§ **TRY IT**: Write out the whole listing without a single alteration.

▼▼▼

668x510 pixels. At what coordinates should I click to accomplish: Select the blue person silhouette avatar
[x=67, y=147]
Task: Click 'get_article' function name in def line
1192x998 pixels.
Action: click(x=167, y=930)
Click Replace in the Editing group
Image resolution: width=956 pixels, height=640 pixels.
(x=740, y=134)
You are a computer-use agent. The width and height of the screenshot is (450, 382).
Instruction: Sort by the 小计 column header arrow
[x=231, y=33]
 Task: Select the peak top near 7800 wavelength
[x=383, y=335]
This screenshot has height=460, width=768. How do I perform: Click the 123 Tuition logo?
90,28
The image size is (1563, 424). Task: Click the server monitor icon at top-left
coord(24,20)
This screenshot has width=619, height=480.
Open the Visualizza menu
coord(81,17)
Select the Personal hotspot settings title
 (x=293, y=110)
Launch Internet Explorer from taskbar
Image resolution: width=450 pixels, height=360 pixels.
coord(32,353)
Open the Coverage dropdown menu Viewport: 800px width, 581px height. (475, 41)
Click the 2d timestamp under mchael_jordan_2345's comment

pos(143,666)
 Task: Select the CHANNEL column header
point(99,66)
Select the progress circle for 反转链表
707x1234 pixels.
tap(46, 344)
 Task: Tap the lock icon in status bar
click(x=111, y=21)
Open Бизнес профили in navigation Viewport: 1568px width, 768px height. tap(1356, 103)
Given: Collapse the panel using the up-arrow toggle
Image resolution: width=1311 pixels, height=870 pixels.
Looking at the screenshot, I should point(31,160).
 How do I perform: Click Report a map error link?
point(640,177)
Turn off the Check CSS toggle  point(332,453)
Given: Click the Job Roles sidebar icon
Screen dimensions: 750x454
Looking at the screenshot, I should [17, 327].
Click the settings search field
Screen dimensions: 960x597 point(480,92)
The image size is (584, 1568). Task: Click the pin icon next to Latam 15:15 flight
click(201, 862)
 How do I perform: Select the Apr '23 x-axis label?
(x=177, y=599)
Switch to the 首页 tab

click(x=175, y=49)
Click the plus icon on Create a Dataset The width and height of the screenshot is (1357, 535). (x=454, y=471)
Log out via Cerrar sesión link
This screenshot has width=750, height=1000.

▲▲▲

§ **SOLVED EXERCISE**:
668x510 pixels. At what coordinates should I click to accomplish: Select the blue person silhouette avatar
[x=67, y=147]
Task: Click 'get_article' function name in def line
1192x998 pixels.
Action: click(x=167, y=930)
Click Replace in the Editing group
Image resolution: width=956 pixels, height=640 pixels.
(x=740, y=134)
You are a computer-use agent. The width and height of the screenshot is (450, 382).
Instruction: Sort by the 小计 column header arrow
[x=231, y=33]
 Task: Select the peak top near 7800 wavelength
[x=383, y=335]
This screenshot has height=460, width=768. How do I perform: Click the 123 Tuition logo?
90,28
The image size is (1563, 424). Task: Click the server monitor icon at top-left
coord(24,20)
This screenshot has width=619, height=480.
Open the Visualizza menu
coord(81,17)
Select the Personal hotspot settings title
 (x=293, y=110)
Launch Internet Explorer from taskbar
Image resolution: width=450 pixels, height=360 pixels.
coord(32,353)
Open the Coverage dropdown menu Viewport: 800px width, 581px height. (475, 41)
Click the 2d timestamp under mchael_jordan_2345's comment

pos(143,666)
 Task: Select the CHANNEL column header
point(99,66)
Select the progress circle for 反转链表
707x1234 pixels.
tap(46, 344)
 Task: Tap the lock icon in status bar
click(x=111, y=21)
Open Бизнес профили in navigation Viewport: 1568px width, 768px height. tap(1356, 103)
Given: Collapse the panel using the up-arrow toggle
Image resolution: width=1311 pixels, height=870 pixels.
Looking at the screenshot, I should point(31,160).
 How do I perform: Click Report a map error link?
point(640,177)
Turn off the Check CSS toggle  point(332,453)
Given: Click the Job Roles sidebar icon
Screen dimensions: 750x454
Looking at the screenshot, I should [17, 327].
Click the settings search field
Screen dimensions: 960x597 point(480,92)
The image size is (584, 1568). Task: Click the pin icon next to Latam 15:15 flight
click(201, 862)
 How do I perform: Select the Apr '23 x-axis label?
(x=177, y=599)
Switch to the 首页 tab

click(x=175, y=49)
Click the plus icon on Create a Dataset The width and height of the screenshot is (1357, 535). (x=454, y=471)
Log out via Cerrar sesión link
This screenshot has width=750, height=1000.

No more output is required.